De lijst met consortiumpartners is lang. Waarom zó lang? Daar is Elma kort over: “Wij, als onderzoekers, kunnen dit simpelweg niet alleen. Het is veelomvattend, we hebben de hele kennisketen nodig, van schoolbesturen en musea tot ouderorganisaties.
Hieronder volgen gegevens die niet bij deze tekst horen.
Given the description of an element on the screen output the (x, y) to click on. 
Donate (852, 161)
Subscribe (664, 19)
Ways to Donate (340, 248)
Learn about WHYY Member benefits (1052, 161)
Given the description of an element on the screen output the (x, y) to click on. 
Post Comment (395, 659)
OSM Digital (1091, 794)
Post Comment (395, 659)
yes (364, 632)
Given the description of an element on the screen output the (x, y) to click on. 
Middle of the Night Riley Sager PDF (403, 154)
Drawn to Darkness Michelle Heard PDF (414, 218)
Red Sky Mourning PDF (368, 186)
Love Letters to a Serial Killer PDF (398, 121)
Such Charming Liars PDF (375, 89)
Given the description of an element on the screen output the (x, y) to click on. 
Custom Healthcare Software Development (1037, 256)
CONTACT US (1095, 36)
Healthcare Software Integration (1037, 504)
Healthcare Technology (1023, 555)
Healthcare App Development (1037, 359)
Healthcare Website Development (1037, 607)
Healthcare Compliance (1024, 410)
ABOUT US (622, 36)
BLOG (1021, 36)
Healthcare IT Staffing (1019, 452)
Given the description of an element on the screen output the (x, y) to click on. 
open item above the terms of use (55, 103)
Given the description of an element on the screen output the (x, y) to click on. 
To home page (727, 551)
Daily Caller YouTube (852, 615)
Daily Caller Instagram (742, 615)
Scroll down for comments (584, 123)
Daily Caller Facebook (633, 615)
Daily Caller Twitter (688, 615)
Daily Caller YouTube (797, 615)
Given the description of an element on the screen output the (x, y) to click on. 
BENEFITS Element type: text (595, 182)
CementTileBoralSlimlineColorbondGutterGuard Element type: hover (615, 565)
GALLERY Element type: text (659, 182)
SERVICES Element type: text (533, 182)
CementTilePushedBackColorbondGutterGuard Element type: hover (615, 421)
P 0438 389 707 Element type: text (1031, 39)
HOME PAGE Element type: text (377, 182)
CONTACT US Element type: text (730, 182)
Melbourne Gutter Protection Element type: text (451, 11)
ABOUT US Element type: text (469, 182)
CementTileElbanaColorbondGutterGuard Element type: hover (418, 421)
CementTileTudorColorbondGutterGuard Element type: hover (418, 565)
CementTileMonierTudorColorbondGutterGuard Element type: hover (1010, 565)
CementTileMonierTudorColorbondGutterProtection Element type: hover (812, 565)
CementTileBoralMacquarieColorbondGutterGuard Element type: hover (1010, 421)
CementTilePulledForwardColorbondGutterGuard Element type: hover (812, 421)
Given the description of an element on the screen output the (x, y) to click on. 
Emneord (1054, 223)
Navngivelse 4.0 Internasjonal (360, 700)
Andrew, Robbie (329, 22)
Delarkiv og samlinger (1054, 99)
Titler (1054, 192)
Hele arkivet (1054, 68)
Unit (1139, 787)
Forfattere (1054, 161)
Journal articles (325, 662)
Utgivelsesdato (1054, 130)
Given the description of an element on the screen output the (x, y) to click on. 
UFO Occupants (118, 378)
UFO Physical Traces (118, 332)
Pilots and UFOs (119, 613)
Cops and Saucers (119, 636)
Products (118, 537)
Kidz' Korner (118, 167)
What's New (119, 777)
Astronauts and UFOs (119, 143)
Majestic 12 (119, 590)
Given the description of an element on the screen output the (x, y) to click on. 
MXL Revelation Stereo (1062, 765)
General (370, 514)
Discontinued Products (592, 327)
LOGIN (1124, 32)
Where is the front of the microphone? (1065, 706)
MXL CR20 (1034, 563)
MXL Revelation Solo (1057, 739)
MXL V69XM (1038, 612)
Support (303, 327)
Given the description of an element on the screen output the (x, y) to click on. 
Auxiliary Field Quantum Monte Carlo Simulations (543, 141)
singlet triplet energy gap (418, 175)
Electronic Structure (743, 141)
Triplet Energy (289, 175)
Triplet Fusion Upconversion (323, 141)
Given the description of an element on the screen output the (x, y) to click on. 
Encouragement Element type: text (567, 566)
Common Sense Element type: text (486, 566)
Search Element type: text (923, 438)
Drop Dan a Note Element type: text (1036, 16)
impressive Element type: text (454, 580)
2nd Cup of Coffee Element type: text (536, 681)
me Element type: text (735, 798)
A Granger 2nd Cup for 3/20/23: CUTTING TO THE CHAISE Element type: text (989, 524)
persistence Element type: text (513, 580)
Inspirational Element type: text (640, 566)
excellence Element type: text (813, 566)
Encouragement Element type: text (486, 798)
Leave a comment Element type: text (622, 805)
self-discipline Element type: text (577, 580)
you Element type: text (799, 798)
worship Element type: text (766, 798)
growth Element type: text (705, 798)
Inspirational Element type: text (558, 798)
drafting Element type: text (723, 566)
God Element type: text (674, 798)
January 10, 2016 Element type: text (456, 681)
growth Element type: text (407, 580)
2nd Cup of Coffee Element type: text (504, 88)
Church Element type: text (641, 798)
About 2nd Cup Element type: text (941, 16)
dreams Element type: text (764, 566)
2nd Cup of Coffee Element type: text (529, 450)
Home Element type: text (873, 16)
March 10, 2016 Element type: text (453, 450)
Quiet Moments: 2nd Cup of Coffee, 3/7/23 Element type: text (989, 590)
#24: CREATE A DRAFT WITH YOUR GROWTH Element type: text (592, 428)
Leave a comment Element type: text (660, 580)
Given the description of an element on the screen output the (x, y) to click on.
In een breed consortium kunnen we de hele kennisketen daadwerkelijk inbedden en onderzoeken of er overdracht naar een andere context plaatsvindt.” De schoolbesturen die meedoen, komen uit Amsterdam, regio Utrecht, Den Haag en Haarlem. 

Consortiumpartners:

Universiteit Utrecht, Hogeschool Utrecht, iPabo Amsterdam, CPS onderwijsontwikkeling en advies, Expertis, Expertisecentrum Nederlands, Malmö University, Stichting Leerplanontwikkeling SLO, Platform Talent voor Technologie, NEMO, Museon, Teylers Museum, Spaarnesant, Voila, Wereldkidz, Zonova, Lund University Dept. of Clinical Sciences, Taal doet meer, Rutu foundation, It’s my child, Al-Amal, Joury, IOT, SARDES, Vereniging voor Science Centers, Lowan, NVORWO, SPRONG consortium, Wetenschapsknooppunt Universiteit Utrecht, Yunus Emre, gemeente Den Haag, Defence for Children.